▶ _PROBLEM_
Every record must be repeated exactly, with no omission.

▶ _DATA EXTRACTS_
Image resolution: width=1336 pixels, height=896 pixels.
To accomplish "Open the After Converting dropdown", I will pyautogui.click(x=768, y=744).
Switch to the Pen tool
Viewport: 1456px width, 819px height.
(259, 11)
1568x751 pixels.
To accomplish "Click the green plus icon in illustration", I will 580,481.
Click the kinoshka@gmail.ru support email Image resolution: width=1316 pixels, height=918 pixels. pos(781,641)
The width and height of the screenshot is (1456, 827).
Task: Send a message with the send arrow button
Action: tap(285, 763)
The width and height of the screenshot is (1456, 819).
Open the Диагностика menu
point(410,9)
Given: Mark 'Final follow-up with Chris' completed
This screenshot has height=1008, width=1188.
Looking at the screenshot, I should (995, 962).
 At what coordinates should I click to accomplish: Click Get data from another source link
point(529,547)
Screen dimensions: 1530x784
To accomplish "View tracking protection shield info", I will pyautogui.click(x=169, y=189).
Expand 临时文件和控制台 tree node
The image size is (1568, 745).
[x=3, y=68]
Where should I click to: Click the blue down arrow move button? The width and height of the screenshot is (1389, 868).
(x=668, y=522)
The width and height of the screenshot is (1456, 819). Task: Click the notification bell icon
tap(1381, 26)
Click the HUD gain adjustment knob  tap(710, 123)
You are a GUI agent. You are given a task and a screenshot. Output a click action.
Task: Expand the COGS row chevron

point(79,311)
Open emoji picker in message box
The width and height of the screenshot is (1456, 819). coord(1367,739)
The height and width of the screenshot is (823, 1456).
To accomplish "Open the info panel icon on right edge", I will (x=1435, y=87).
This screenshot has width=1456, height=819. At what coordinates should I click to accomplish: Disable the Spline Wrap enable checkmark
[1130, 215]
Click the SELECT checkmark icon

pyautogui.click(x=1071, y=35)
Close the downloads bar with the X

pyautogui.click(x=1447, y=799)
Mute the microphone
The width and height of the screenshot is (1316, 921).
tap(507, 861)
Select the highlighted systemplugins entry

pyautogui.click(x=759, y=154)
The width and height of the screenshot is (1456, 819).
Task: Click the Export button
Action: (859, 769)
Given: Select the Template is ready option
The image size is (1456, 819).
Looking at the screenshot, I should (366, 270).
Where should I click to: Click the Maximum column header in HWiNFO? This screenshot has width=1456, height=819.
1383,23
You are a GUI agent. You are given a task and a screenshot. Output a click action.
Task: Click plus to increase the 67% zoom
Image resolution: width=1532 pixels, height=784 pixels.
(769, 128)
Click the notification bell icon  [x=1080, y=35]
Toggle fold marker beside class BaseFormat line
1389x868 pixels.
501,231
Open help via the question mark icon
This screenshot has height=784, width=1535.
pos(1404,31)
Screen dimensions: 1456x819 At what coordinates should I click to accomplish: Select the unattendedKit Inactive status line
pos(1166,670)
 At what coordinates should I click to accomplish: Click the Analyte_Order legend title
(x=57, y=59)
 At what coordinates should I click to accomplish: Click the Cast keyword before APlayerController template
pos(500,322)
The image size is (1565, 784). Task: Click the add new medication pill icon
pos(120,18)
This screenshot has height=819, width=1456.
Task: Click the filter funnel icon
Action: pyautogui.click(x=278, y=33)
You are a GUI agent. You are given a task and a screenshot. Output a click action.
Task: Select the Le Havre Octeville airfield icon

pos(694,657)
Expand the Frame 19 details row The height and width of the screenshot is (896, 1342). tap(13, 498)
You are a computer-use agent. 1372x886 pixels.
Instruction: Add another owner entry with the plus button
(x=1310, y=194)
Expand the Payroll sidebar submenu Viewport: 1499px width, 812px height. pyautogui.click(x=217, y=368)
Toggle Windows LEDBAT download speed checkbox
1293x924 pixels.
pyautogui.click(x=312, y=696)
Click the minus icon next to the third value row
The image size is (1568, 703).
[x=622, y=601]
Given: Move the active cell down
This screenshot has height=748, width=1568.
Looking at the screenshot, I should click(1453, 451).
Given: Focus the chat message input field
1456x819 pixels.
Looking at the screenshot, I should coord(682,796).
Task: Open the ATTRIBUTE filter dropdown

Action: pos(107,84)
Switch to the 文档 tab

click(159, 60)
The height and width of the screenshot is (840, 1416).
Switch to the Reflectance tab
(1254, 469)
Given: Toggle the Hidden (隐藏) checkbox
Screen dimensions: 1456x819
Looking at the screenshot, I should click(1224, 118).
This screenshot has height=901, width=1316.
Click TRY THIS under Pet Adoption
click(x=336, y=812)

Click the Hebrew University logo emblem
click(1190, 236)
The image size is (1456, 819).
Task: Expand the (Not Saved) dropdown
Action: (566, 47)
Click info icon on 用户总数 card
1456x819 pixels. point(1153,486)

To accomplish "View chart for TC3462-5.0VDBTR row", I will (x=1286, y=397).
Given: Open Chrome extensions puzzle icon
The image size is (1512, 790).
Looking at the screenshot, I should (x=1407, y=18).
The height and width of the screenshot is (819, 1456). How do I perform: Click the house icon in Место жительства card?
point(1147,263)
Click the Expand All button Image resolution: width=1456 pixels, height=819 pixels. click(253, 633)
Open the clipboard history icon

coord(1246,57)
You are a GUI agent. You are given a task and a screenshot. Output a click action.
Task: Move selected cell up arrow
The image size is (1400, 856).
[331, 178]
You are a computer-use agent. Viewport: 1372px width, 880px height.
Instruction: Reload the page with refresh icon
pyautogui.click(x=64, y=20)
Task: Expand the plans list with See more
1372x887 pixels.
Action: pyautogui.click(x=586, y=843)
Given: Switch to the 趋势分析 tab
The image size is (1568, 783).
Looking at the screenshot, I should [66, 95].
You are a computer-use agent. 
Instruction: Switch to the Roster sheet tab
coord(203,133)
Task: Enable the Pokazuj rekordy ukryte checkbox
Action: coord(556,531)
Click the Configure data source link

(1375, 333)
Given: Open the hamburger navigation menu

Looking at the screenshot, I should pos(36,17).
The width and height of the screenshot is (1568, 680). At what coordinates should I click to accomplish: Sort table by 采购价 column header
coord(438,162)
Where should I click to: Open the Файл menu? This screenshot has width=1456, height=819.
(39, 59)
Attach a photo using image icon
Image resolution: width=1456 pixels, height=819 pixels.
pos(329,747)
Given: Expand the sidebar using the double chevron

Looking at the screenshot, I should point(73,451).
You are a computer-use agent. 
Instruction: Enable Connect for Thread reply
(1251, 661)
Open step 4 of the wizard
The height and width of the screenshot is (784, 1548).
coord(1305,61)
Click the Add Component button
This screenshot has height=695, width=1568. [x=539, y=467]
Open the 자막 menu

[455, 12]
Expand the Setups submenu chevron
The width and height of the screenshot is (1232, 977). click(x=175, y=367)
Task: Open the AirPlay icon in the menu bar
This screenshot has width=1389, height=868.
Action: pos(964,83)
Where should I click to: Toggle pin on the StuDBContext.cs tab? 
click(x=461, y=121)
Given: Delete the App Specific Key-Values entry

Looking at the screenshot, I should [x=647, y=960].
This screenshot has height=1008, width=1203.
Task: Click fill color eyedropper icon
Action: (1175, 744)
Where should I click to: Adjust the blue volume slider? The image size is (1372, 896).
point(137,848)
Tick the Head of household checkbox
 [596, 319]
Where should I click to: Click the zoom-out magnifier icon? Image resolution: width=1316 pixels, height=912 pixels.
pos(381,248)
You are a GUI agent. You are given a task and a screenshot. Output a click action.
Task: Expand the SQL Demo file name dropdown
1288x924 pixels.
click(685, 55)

▶ _RESPONSE TO THE EXERCISE_
Image resolution: width=1336 pixels, height=896 pixels.
To accomplish "Open the After Converting dropdown", I will pyautogui.click(x=768, y=744).
Switch to the Pen tool
Viewport: 1456px width, 819px height.
(259, 11)
1568x751 pixels.
To accomplish "Click the green plus icon in illustration", I will 580,481.
Click the kinoshka@gmail.ru support email Image resolution: width=1316 pixels, height=918 pixels. pos(781,641)
The width and height of the screenshot is (1456, 827).
Task: Send a message with the send arrow button
Action: tap(285, 763)
The width and height of the screenshot is (1456, 819).
Open the Диагностика menu
point(410,9)
Given: Mark 'Final follow-up with Chris' completed
This screenshot has height=1008, width=1188.
Looking at the screenshot, I should (995, 962).
 At what coordinates should I click to accomplish: Click Get data from another source link
point(529,547)
Screen dimensions: 1530x784
To accomplish "View tracking protection shield info", I will pyautogui.click(x=169, y=189).
Expand 临时文件和控制台 tree node
The image size is (1568, 745).
[x=3, y=68]
Where should I click to: Click the blue down arrow move button? The width and height of the screenshot is (1389, 868).
(x=668, y=522)
The width and height of the screenshot is (1456, 819). Task: Click the notification bell icon
tap(1381, 26)
Click the HUD gain adjustment knob  tap(710, 123)
You are a GUI agent. You are given a task and a screenshot. Output a click action.
Task: Expand the COGS row chevron

point(79,311)
Open emoji picker in message box
The width and height of the screenshot is (1456, 819). coord(1367,739)
The height and width of the screenshot is (823, 1456).
To accomplish "Open the info panel icon on right edge", I will (x=1435, y=87).
This screenshot has width=1456, height=819. At what coordinates should I click to accomplish: Disable the Spline Wrap enable checkmark
[1130, 215]
Click the SELECT checkmark icon

pyautogui.click(x=1071, y=35)
Close the downloads bar with the X

pyautogui.click(x=1447, y=799)
Mute the microphone
The width and height of the screenshot is (1316, 921).
tap(507, 861)
Select the highlighted systemplugins entry

pyautogui.click(x=759, y=154)
The width and height of the screenshot is (1456, 819).
Task: Click the Export button
Action: (859, 769)
Given: Select the Template is ready option
The image size is (1456, 819).
Looking at the screenshot, I should (366, 270).
Where should I click to: Click the Maximum column header in HWiNFO? This screenshot has width=1456, height=819.
1383,23
You are a GUI agent. You are given a task and a screenshot. Output a click action.
Task: Click plus to increase the 67% zoom
Image resolution: width=1532 pixels, height=784 pixels.
(769, 128)
Click the notification bell icon  [x=1080, y=35]
Toggle fold marker beside class BaseFormat line
1389x868 pixels.
501,231
Open help via the question mark icon
This screenshot has height=784, width=1535.
pos(1404,31)
Screen dimensions: 1456x819 At what coordinates should I click to accomplish: Select the unattendedKit Inactive status line
pos(1166,670)
 At what coordinates should I click to accomplish: Click the Analyte_Order legend title
(x=57, y=59)
 At what coordinates should I click to accomplish: Click the Cast keyword before APlayerController template
pos(500,322)
The image size is (1565, 784). Task: Click the add new medication pill icon
pos(120,18)
This screenshot has height=819, width=1456.
Task: Click the filter funnel icon
Action: pyautogui.click(x=278, y=33)
You are a GUI agent. You are given a task and a screenshot. Output a click action.
Task: Select the Le Havre Octeville airfield icon

pos(694,657)
Expand the Frame 19 details row The height and width of the screenshot is (896, 1342). tap(13, 498)
You are a computer-use agent. 1372x886 pixels.
Instruction: Add another owner entry with the plus button
(x=1310, y=194)
Expand the Payroll sidebar submenu Viewport: 1499px width, 812px height. pyautogui.click(x=217, y=368)
Toggle Windows LEDBAT download speed checkbox
1293x924 pixels.
pyautogui.click(x=312, y=696)
Click the minus icon next to the third value row
The image size is (1568, 703).
[x=622, y=601]
Given: Move the active cell down
This screenshot has height=748, width=1568.
Looking at the screenshot, I should click(1453, 451).
Given: Focus the chat message input field
1456x819 pixels.
Looking at the screenshot, I should coord(682,796).
Task: Open the ATTRIBUTE filter dropdown

Action: pos(107,84)
Switch to the 文档 tab

click(159, 60)
The height and width of the screenshot is (840, 1416).
Switch to the Reflectance tab
(1254, 469)
Given: Toggle the Hidden (隐藏) checkbox
Screen dimensions: 1456x819
Looking at the screenshot, I should click(1224, 118).
This screenshot has height=901, width=1316.
Click TRY THIS under Pet Adoption
click(x=336, y=812)

Click the Hebrew University logo emblem
click(1190, 236)
The image size is (1456, 819).
Task: Expand the (Not Saved) dropdown
Action: (566, 47)
Click info icon on 用户总数 card
1456x819 pixels. point(1153,486)

To accomplish "View chart for TC3462-5.0VDBTR row", I will (x=1286, y=397).
Given: Open Chrome extensions puzzle icon
The image size is (1512, 790).
Looking at the screenshot, I should (x=1407, y=18).
The height and width of the screenshot is (819, 1456). How do I perform: Click the house icon in Место жительства card?
point(1147,263)
Click the Expand All button Image resolution: width=1456 pixels, height=819 pixels. click(253, 633)
Open the clipboard history icon

coord(1246,57)
You are a GUI agent. You are given a task and a screenshot. Output a click action.
Task: Move selected cell up arrow
The image size is (1400, 856).
[331, 178]
You are a computer-use agent. Viewport: 1372px width, 880px height.
Instruction: Reload the page with refresh icon
pyautogui.click(x=64, y=20)
Task: Expand the plans list with See more
1372x887 pixels.
Action: pyautogui.click(x=586, y=843)
Given: Switch to the 趋势分析 tab
The image size is (1568, 783).
Looking at the screenshot, I should [66, 95].
You are a computer-use agent. 
Instruction: Switch to the Roster sheet tab
coord(203,133)
Task: Enable the Pokazuj rekordy ukryte checkbox
Action: coord(556,531)
Click the Configure data source link

(1375, 333)
Given: Open the hamburger navigation menu

Looking at the screenshot, I should pos(36,17).
The width and height of the screenshot is (1568, 680). At what coordinates should I click to accomplish: Sort table by 采购价 column header
coord(438,162)
Where should I click to: Open the Файл menu? This screenshot has width=1456, height=819.
(39, 59)
Attach a photo using image icon
Image resolution: width=1456 pixels, height=819 pixels.
pos(329,747)
Given: Expand the sidebar using the double chevron

Looking at the screenshot, I should point(73,451).
You are a computer-use agent. 
Instruction: Enable Connect for Thread reply
(1251, 661)
Open step 4 of the wizard
The height and width of the screenshot is (784, 1548).
coord(1305,61)
Click the Add Component button
This screenshot has height=695, width=1568. [x=539, y=467]
Open the 자막 menu

[455, 12]
Expand the Setups submenu chevron
The width and height of the screenshot is (1232, 977). click(x=175, y=367)
Task: Open the AirPlay icon in the menu bar
This screenshot has width=1389, height=868.
Action: pos(964,83)
Where should I click to: Toggle pin on the StuDBContext.cs tab? 
click(x=461, y=121)
Given: Delete the App Specific Key-Values entry

Looking at the screenshot, I should [x=647, y=960].
This screenshot has height=1008, width=1203.
Task: Click fill color eyedropper icon
Action: (1175, 744)
Where should I click to: Adjust the blue volume slider? The image size is (1372, 896).
point(137,848)
Tick the Head of household checkbox
 [596, 319]
Where should I click to: Click the zoom-out magnifier icon? Image resolution: width=1316 pixels, height=912 pixels.
pos(381,248)
You are a GUI agent. You are given a task and a screenshot. Output a click action.
Task: Expand the SQL Demo file name dropdown
1288x924 pixels.
click(685, 55)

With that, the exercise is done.